Stored items:
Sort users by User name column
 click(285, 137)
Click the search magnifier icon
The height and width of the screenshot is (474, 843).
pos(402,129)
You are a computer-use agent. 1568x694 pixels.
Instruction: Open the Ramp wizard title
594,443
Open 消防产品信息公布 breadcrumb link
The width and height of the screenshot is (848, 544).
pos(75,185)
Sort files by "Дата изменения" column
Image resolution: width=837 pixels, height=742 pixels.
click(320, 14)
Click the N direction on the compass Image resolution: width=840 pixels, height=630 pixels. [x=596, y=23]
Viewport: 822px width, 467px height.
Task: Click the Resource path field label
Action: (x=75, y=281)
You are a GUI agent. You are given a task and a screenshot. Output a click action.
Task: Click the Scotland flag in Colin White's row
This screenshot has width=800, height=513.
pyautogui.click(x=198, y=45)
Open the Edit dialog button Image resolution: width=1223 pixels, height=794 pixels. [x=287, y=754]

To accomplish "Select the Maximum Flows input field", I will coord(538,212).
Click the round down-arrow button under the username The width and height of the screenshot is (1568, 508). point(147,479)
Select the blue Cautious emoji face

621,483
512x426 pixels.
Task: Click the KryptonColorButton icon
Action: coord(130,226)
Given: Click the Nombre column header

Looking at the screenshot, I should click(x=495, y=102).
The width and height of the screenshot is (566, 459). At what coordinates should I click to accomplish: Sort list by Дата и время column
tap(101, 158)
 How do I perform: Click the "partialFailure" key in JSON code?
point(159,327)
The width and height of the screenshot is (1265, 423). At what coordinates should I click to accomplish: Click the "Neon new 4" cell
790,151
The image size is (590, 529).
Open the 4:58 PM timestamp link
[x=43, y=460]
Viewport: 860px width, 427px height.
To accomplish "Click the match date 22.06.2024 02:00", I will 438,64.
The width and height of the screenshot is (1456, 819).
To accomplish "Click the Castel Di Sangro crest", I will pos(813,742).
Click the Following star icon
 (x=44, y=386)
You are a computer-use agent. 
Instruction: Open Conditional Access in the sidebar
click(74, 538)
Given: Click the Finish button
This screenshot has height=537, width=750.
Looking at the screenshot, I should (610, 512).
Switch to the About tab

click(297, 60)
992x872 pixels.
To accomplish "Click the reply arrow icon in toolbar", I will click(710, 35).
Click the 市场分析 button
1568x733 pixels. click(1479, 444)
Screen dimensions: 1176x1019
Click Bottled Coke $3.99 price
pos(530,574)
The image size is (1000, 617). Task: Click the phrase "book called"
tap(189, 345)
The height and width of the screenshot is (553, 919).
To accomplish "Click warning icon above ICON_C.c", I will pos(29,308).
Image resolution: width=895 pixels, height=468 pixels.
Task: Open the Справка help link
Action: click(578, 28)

## Work task
Retype exactly the lines of the data above that fall between the line with "How do I perform: Click" and the line with "Viewport: 860px width, 427px height.", inclusive, and add nothing.

## Answer box
 How do I perform: Click the "partialFailure" key in JSON code?
point(159,327)
The width and height of the screenshot is (1265, 423). At what coordinates should I click to accomplish: Click the "Neon new 4" cell
790,151
The image size is (590, 529).
Open the 4:58 PM timestamp link
[x=43, y=460]
Viewport: 860px width, 427px height.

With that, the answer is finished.